▸ **Work instructions**
a - From the excerpt on tapping and frequency change, write out everything from "The evidence of" down to "evidence is novel.".
b - In the excerpt on tapping and frequency change, what structure is named as a potential early locus of auditory-to-motor mediation that comes before the cortex?
c - Do these statements agree with the excerpt on tapping and frequency change? Answer yes or no for each, and quote the deciding words.
(i) The subjects were told to keep tapping regardless of what happened.
(ii) The test conditions in the study evoked action.
(iii) A latency of about 160 ms from ear to muscle rules out the ear-cortex-muscle loop.

We chose musicians as subjects, due to their proficiency in synchronization tasks; this could have affected results, or their magnitude, limiting generalization to the wider population. By Liang et al. (2016), FC detection elicits earlier N100 (at 122 ms) and larger P200 (at 226 ms) in musicians. In our earlier tapping study (Boasson & Granot, 2012), though, musicians, vs non-musicians, showed lesser effect of FC direction on ITI, perhaps due to superior tempo adherence in dynamic auditory environments. Also, to reduce biases of musical conventions and conscious attempts to “fit”, we asked the subjects in both our studies (Boasson & Granot, 2012, and the current study) to continue tapping “no matter what” and maintain utmost accuracy. This instruction, our subjects’ unique skills, and the involvement of rhythmic entrainment, may have in fact suppressed FC effects.

Task Appropriateness

The test conditions in our study modulated preplanned muscle action; they did not evoke action. However, our tapping task did yield non-verbal, rapid response to unpredictable changes, low action variance, in a defined time window. In future studies we shall explore other motor responses.

Summary

The evidence of a short-latency effect of Up and its dissociation from Down corroborates and extends findings from our previous study, revealing yet tighter travel latencies of upwards FC information from ear to muscles. To our knowledge this evidence is novel.

We hypothesized that an “express” ear-to-muscle route able to transmit FC information may exist, as rapid responses may be advantageous, even crucial. A potential “early” locus of auditory to motor mediation anteceding the cortex seems the inferior colliculus, where FC processing is advanced; descending motor ways could perhaps be “contacted” in its vicinity with an ear-to-muscle “message”. However, a latency of ca 160 ms from ear to muscle, as we show, does not preclude the ear-cortex-muscle loop. Finding a rapid asymmetrical effect of FC on motor action, is still intriguing, even if the “full” loop is at work.

▸ **Provided material**

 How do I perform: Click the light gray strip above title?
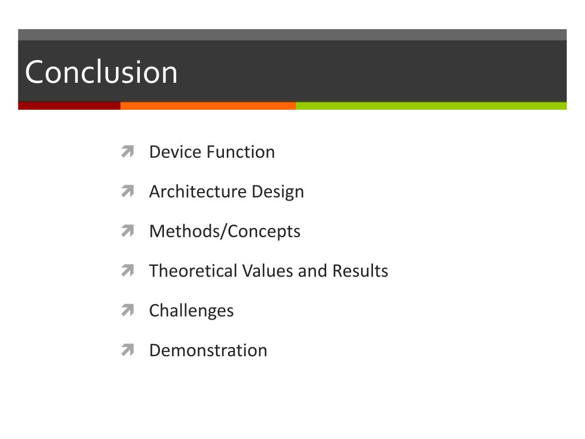[x=292, y=35]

▸ **Results for the exercise**
a -
The evidence of a short-latency effect of Up and its dissociation from Down corroborates and extends findings from our previous study, revealing yet tighter travel latencies of upwards FC information from ear to muscles. To our knowledge this evidence is novel.

b - The inferior colliculus.

c -
(i) Yes: "we asked the subjects in both our studies (Boasson & Granot, 2012, and the current study) to continue tapping “no matter what” and maintain utmost accuracy."
(ii) No: "The test conditions in our study modulated preplanned muscle action; they did not evoke action."
(iii) No: "However, a latency of ca 160 ms from ear to muscle, as we show, does not preclude the ear-cortex-muscle loop."